**Task goal:** Repeat nothing but the lines below running from the one containing "The image size" to the one containing "Task: Select the Asigurare category cell". Keep both end lines.

**Extracted entries:**

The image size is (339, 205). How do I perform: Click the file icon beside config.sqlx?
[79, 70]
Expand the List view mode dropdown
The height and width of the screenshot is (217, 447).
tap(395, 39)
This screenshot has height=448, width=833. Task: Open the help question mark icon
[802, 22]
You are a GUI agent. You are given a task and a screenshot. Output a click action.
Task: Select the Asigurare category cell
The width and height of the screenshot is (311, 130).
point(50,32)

...

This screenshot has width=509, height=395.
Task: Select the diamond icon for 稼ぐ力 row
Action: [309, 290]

**Exercise solution:**
The image size is (339, 205). How do I perform: Click the file icon beside config.sqlx?
[79, 70]
Expand the List view mode dropdown
The height and width of the screenshot is (217, 447).
tap(395, 39)
This screenshot has height=448, width=833. Task: Open the help question mark icon
[802, 22]
You are a GUI agent. You are given a task and a screenshot. Output a click action.
Task: Select the Asigurare category cell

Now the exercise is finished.